Cypriot Philia Period large jug with cut-away spout: (Early Bronze Age) (2500 – 2200 BC)
Philia Red Incised Polished Ware. The majority of the red slip has been lost. The jug with cut-away spout is an iconic shape from the small repertoir of Philia period pottery as catalogued by Webb & Frankel. There is an almost identical piece in a photo from the Department of Antiquities, Nicosia: http://eca.state.gov/files/bureau/icpp/cypruspc/00000004.htm except that my one has incised abstract decoration to the upper body which, as is usual is in this period, is made up of discontinuous straight lines. However it also has a handle made from 3 strips twisted together, a sort of compromise between a twist and a plait. Twisted handles are found occasionally from the Early Cypriot onwards and plaited ones in the Iron Age. But I have been told this might be the only known, relatively complete example with a plaited handle from the Philia period. One fragmentary example is known from tomb 9 at Nicosia Ayia Paraskevi excavated by Stewart in 1955. Mine has an awkward experimental look, as though the potter didn't quite know what she (or he) was doing. Perhaps it was an attempt to copy hair braiding. This makes me wonder if this piece is transitional between Philia and Early Cypriot (The end of the Philia culture used to be put at 2300BC but is now edging towards 2200BC, so perhaps this jug comes from between these dates. A pair of relief eyes on either side of the spout have been applied to give the jug the appearance of a bird with an out-stretched neck, as in the example from the Department of Antiquities. The zoomorphic appearance is typical of Ancient Cypriot pottery from the Philia right on into the Early Iron Age (see my Iron Age jugs which both have painted eyes near the rim). The jug becomes a personage. The spout is cut away in a characteristic way which was continued into Early and Middle Cypriot jugs (see my Middle Bronze Age jug) though not in the south.

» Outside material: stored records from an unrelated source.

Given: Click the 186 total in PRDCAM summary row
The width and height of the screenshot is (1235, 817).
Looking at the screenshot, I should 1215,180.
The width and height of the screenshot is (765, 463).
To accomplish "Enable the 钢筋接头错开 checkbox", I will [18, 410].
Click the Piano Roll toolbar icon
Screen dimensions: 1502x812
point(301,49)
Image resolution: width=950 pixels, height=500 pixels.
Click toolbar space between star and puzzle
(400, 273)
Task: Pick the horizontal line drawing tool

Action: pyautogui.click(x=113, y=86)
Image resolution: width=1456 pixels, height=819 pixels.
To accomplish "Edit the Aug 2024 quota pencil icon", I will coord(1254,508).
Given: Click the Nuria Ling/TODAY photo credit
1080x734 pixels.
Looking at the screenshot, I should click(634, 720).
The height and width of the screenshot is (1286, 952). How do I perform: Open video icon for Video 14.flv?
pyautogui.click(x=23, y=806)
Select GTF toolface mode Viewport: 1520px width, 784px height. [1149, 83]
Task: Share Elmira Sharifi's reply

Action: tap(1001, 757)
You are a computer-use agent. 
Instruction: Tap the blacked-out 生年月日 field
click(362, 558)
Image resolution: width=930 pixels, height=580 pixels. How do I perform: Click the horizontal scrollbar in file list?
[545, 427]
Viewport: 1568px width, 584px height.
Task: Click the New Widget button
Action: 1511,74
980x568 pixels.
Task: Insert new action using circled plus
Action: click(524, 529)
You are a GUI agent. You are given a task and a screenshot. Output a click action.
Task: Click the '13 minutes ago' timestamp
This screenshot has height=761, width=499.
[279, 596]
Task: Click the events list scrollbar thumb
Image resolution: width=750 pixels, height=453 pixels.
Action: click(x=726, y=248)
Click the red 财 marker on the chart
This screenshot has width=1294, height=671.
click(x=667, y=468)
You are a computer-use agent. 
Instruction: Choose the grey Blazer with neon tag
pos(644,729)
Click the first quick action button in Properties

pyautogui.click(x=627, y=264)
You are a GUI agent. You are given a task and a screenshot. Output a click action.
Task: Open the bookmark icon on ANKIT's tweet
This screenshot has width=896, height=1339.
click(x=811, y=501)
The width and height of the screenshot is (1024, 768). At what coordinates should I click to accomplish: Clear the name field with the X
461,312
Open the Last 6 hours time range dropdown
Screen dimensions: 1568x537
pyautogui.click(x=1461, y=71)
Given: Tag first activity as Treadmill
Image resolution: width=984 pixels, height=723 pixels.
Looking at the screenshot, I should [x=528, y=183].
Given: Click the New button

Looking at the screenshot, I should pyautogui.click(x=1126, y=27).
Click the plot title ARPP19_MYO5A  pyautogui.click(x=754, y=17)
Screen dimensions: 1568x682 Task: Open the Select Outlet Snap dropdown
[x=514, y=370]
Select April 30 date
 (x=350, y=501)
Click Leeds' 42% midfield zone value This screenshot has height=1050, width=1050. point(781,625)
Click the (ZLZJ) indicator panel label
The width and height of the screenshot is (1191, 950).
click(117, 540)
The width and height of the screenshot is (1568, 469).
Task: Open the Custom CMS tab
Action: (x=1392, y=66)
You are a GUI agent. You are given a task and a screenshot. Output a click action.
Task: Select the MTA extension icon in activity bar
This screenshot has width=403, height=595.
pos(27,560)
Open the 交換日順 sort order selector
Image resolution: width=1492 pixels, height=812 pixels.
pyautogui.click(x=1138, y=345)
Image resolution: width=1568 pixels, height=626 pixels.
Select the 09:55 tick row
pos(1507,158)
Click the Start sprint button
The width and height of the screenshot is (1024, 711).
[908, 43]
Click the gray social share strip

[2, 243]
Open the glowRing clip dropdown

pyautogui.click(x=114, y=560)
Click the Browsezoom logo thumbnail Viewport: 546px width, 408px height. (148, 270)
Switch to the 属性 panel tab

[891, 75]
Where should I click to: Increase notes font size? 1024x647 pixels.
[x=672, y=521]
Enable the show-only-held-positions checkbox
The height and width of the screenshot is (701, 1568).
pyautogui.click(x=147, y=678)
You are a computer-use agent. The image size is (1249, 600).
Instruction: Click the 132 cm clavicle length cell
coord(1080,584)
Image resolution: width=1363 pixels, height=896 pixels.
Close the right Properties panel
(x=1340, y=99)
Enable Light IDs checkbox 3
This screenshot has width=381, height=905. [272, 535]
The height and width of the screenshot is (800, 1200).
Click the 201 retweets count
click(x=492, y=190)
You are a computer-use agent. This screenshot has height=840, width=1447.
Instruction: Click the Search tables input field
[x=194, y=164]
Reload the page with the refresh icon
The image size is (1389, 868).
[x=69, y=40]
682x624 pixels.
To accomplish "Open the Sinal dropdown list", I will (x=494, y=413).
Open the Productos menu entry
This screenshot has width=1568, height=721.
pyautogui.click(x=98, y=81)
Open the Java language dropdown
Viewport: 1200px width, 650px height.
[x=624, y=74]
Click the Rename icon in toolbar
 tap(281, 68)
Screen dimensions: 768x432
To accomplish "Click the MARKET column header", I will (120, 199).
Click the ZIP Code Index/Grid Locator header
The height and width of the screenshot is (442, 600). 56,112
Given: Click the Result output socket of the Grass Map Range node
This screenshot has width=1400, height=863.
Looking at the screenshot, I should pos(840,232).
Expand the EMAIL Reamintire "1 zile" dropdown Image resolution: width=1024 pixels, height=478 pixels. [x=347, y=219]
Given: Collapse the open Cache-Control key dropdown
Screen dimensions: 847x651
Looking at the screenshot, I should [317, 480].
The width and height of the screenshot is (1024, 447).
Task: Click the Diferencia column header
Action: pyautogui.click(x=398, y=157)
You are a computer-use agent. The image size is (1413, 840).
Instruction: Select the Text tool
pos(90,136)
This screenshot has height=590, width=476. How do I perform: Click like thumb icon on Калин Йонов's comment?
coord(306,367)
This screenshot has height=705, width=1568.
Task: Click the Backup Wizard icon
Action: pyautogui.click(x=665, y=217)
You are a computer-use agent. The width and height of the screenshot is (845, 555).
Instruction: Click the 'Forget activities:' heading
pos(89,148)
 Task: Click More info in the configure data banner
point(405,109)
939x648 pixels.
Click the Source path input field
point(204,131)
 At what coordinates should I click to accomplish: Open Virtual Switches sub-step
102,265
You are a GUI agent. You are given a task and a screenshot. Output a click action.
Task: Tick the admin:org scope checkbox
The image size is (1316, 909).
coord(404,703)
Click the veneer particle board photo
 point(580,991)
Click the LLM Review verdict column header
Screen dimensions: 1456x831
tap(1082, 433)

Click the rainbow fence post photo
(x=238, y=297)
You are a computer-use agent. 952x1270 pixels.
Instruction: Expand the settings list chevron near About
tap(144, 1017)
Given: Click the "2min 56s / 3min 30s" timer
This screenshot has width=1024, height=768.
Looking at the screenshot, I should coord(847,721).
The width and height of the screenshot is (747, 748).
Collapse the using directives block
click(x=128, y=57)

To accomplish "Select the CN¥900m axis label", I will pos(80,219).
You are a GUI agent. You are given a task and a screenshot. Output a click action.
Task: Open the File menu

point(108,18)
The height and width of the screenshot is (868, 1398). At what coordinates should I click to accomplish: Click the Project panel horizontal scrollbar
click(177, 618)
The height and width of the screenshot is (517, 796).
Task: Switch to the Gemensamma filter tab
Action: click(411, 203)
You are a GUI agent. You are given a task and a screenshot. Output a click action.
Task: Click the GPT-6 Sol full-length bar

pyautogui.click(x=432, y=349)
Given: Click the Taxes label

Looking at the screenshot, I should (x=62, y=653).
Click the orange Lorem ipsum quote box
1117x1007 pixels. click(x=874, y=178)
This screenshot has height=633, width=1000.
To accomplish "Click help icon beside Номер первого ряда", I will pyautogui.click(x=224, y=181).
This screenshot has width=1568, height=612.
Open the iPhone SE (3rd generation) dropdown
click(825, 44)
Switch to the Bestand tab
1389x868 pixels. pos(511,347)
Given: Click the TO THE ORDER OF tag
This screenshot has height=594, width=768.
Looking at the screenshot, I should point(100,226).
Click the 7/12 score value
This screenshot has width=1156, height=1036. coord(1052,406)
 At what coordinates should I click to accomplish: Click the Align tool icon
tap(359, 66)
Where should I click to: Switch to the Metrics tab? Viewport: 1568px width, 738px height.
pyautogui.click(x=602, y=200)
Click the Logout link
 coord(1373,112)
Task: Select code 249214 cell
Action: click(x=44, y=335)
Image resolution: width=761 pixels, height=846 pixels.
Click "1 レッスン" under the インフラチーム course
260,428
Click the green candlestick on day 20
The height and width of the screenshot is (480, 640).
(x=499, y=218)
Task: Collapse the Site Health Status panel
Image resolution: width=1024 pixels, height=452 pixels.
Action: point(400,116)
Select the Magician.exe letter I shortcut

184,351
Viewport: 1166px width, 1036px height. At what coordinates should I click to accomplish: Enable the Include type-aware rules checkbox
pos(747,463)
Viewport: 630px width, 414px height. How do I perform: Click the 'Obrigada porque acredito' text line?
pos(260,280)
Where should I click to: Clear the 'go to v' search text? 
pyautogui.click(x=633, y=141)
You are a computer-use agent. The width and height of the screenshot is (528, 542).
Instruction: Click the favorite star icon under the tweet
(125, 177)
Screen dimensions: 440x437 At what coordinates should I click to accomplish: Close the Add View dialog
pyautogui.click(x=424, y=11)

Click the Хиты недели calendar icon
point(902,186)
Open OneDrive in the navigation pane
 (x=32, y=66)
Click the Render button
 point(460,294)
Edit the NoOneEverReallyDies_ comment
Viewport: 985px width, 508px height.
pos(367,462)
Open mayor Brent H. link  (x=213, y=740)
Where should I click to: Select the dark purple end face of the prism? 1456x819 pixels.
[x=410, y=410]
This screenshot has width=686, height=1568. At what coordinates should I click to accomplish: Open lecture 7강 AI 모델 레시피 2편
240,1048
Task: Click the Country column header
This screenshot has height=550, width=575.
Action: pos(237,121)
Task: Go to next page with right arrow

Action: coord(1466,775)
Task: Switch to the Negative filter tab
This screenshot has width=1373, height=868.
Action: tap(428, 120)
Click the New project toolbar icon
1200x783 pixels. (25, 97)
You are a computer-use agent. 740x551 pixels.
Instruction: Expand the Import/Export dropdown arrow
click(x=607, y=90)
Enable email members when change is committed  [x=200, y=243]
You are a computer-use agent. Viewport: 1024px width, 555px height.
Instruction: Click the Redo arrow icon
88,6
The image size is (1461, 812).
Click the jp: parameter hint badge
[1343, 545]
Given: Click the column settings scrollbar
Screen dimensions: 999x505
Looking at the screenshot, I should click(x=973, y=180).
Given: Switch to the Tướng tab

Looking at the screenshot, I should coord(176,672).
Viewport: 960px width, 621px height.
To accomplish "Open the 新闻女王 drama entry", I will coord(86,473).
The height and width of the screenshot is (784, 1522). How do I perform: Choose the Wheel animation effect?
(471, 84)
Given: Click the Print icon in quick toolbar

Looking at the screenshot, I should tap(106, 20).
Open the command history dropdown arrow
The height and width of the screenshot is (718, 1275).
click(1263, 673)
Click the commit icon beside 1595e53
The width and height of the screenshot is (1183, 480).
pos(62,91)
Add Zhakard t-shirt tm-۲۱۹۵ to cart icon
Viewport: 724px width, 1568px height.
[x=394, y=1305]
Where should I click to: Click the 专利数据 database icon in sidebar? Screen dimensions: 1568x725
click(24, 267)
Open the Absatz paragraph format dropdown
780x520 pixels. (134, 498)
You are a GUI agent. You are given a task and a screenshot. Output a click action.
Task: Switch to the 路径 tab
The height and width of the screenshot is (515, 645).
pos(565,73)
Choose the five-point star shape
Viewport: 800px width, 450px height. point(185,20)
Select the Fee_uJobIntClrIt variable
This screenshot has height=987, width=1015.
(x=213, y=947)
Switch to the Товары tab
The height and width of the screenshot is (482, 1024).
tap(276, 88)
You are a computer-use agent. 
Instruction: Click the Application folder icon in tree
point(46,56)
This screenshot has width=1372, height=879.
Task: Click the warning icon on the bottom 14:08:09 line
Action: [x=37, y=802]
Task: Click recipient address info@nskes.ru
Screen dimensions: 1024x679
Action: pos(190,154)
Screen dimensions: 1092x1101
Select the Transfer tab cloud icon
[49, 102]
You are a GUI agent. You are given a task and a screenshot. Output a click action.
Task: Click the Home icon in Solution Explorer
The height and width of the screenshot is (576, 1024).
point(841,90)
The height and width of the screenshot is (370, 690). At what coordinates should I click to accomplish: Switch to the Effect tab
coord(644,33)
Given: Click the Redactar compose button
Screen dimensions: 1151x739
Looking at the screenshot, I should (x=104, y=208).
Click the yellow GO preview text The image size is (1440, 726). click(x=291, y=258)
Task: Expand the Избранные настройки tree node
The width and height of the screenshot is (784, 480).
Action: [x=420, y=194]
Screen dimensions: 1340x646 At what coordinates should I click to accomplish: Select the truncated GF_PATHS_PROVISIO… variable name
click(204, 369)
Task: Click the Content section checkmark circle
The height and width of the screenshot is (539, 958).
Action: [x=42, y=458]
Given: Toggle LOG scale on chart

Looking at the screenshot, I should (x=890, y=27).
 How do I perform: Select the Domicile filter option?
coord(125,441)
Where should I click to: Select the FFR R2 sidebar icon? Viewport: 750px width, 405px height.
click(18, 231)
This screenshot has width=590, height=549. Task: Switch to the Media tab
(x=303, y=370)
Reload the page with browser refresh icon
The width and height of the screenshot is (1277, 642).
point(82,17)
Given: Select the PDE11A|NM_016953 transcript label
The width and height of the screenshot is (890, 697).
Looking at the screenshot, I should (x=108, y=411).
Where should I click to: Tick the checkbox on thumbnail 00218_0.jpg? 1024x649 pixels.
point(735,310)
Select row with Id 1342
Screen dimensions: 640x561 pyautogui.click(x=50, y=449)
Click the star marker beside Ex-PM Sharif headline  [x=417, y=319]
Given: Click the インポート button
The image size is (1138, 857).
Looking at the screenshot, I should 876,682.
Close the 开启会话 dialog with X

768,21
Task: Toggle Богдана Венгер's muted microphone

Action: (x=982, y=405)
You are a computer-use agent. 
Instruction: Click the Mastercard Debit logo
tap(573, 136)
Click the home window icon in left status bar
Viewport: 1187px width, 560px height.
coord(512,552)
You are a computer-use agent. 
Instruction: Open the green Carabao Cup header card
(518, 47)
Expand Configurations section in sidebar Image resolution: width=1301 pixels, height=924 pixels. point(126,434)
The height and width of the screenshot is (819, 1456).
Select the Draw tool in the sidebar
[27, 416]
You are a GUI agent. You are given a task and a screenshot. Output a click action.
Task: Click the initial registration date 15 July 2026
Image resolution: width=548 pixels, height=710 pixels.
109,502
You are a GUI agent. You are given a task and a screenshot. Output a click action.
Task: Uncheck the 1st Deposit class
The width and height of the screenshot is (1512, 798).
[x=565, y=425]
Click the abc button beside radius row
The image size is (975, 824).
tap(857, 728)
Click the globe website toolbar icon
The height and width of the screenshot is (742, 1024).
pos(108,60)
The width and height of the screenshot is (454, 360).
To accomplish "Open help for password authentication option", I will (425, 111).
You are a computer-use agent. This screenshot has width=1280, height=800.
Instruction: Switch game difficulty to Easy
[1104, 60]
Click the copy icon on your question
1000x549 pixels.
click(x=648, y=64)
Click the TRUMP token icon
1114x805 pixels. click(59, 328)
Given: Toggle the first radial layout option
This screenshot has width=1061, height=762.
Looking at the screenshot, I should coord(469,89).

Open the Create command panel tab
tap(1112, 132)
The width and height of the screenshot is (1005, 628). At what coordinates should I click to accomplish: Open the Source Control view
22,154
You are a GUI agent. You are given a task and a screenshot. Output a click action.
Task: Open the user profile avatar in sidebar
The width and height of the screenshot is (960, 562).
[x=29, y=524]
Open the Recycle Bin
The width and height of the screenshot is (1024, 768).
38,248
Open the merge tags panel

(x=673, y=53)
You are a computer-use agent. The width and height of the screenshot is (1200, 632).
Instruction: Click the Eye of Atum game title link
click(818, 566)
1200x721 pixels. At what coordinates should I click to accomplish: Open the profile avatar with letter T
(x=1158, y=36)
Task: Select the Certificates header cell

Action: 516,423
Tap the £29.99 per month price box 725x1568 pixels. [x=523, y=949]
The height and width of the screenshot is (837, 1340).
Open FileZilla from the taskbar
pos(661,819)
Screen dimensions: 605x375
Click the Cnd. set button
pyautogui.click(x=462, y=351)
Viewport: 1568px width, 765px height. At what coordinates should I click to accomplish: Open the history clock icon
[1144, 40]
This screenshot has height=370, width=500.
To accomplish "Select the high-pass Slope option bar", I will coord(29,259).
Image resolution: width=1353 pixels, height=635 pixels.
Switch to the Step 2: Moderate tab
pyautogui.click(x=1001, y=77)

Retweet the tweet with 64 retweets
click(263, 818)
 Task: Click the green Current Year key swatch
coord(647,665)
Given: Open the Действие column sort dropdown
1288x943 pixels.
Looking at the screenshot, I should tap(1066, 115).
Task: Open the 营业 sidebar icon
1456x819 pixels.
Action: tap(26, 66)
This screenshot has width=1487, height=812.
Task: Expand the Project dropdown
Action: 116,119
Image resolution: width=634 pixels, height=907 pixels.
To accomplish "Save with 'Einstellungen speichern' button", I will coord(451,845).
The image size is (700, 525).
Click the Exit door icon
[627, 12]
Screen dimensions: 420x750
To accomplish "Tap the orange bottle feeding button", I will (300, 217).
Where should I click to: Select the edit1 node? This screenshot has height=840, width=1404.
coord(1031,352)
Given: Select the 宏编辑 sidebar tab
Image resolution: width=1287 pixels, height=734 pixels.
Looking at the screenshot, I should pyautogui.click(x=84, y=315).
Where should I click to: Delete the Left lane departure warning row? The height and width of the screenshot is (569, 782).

This piece is likely to have come from the North (from a site such as Vasilia) or from the Ovgos Valley, both areas of the island which have been under Turkish occupation since 1974. Although tomb looting goes on across the island, if it was acquired after 1974 it is most likely to have been looted and sold from the occupied area. I am attempting to find out from his estate when the famous artist who collected it is likely to have bought it.
The jug is flat-bottomed which is normally the case with Philia pottery, while Early and Middle Cypriot wares were almost always round bottomed, except in the South where the flat bottom can be found nearly to the end of the EC period. Only with Base ring Ware and Handmade Bichrome Ware in the Late Bronze Age did pots reappear which could sit on a flat surface, joined later in that period by imported Mycenaean wares and Cypriot wares derived from them. The jug was sold to me as Early or Mid Bronze Age so I was quite excited when I realised what it must be. I had been hoping for a while that I might find a piece from the first culture of Anatolian settlers who brought bronze-making technology to Cyprus - and here it is.
Repaired from numerous pieces, surface of slip worn, some losses and (red) patches of restoration.
Size: 40 cm x 18cm
(Ex. collection: Walter Womacka, Germany (1925-2010). Womacka was a Socialist Realist painter and head of the School of Art and Design Berlin-Weissensee from 1968 until 1988.)